В романтической и полной самоотдаче, требуемой от своих приверженцев, эта земная любовь вполне могла черпать внушение из той безграничной любви к Богу, которая вытеснила греческое предписание «ничего сверх меры», уча вместо этого, что не следует устанавливать предел тому, что является абсолютно хорошим. Принцип любви без ограничений был таким образом положен в основу и не всегда обращался к Богу. Пылкие натуры, чувствовавшие силу любви, могли считать ее высшим арбитром и законом жизни, дарителем силы и добродетели. Эти мысли будут формировать сказание о Ланселоте и мириады других поэм. Они также могут быть найдены воплощенными в живом примере: сердце Элоизы питало страсть к своему человеческому учителю, которую она признавала своим высшим законом. Это была такая страсть, которую она вряд ли бы зачала, если бы не существование подобных категорий преданности христианскому Богу. Не только в ее натуре, но и через многие христианские поколения, плодом которых она была, происходило постоянное усиление способностей чувства, благодаря чему она была более великой женщиной, когда выросла и почувствовала эту страсть. Через такое возвышение своих способностей любить и через внушаемость христианской любви к Богу она могла зачать и почувствовать подобную абсолютную преданность человеку.

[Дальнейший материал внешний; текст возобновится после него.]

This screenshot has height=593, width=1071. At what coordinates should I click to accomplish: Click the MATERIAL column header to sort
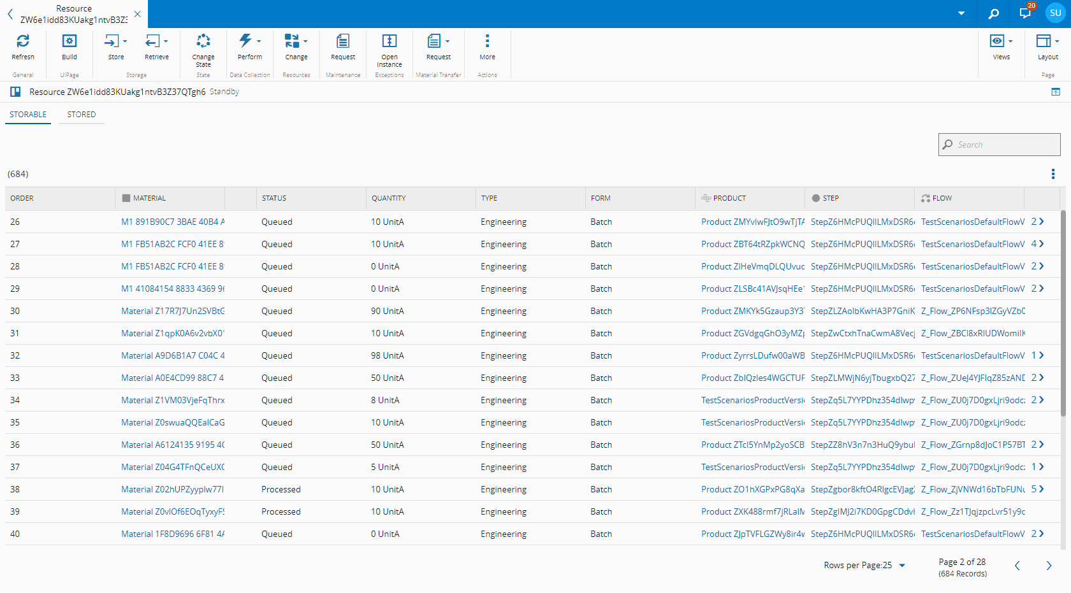(151, 198)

Существовали, более того, частично гуманизированные стадии, в которых любовь к Богу была связана с любовью смертного оттенка. Многие средневековые женщины чувствовали страстную любовь к духовному Жениху. Ее выражение, ее внушения, ее воспитание могли передать силу и страсть любви к вполне смертным мужчинам: в то время как от поклонения Пресвятой Деве выражения страстной преданности могли переходить в поэмы, рассказывающие о любви мужчины к женщине. И какие пределы страсти могла бы внушить Песнь Песней, хотя это воображаемое бракосочетание Души никогда не считалось песней о человеческой любви?